Companheiros, quase uma História de Amor (Peter Chan, 1996)
É uma história de amor. Peter Chan reimagina a última década de Hong Kong antes da reunificação pelos encontros e desencontros de um casal de interioranos chineses que emigram para Hong Kong em busca de melhores oportunidades. Ele (Leon Lai) querendo juntar o suficiente para trazer a noiva, ela (Maggie Cheung) pronta para fazer o necessário para vencer no mundo cão da terra das oportunidades capitalista. Viram amantes de ocasião por comodidade e aos poucos algo mais. Um filme de sentimentos desnudos, dos melhores romances das últimas décadas e um dos melhores papeis de Maggie Cheung.

O Deus da Cozinha (Stephen Chow, Lik-Chi Lee, 1996)
Stephen Chow, sucessor de Michael Hui como grande comediante de Hong Kong e nas últimas três décadas o ator mais popular da China. Chow é mais conhecido por aqui pelos seus filmes do começo do ano 2000 (Kung Fu Hustle e Shaolin Soccer), mas este O Deus da Cozinha também é engraçadíssimo. Chow faz o seu típico sujeito arrogante e babaca prestes a levar uma rasteira do mundo e aprender uma lição, aqui o tal dEus da Cozinha, o maior cozinheiro de Hong Kong que a muito vendeu a alma para o diabo (e pos o nome em todo e qualquer tipo de produto duvidoso), ai ele leva uma facada nas costas, perde tudo, vai para a rua e tem que reaprender a cozinhar do básico para recuperar o título. As cenas de cozi9nha parodiando a tradição de cinema culinário local, são ótimas, não há nada que Chow não faça por uma boa gag e o filme tem uma escala grandiloquente muito particular para uma comédia.

Made in Hong Kong (Fruit Chan, 1997)
Fruit Chan atualizando os filmes de delinquência juvenil do Cinema Novo para a altura do retorno para China. É o filme mais barato da mostra, feito com atores desconhecidos (apesar de Sam Lee ter feiro longa carreira depois) e negativo vencido que Chan conseguiu com cineastas amigos (e uns trocados que Andy Lau deu a ele). Um pequeno gangster e uma garota suicida unidos por um par de cartas.

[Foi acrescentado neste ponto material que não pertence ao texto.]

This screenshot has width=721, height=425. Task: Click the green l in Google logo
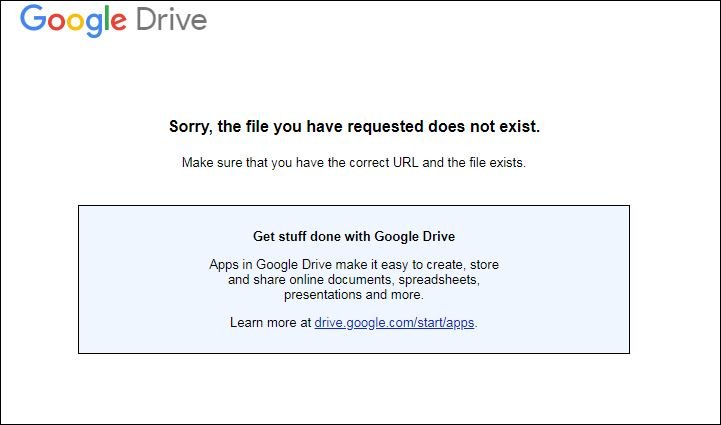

Primeiro filme de uma tetralogia que Chan realizou sobre os sentimentos de Hong Kong no momento de retorno a China (os outros são The Longest Summer, Little Cheung e Durian Durian) que é o que de mais rico se produziu no calor do momento. Há algo de imediato na relação da câmera de Chan e suas personagens e a maneira como ele confronta o abismo das suas incertezas.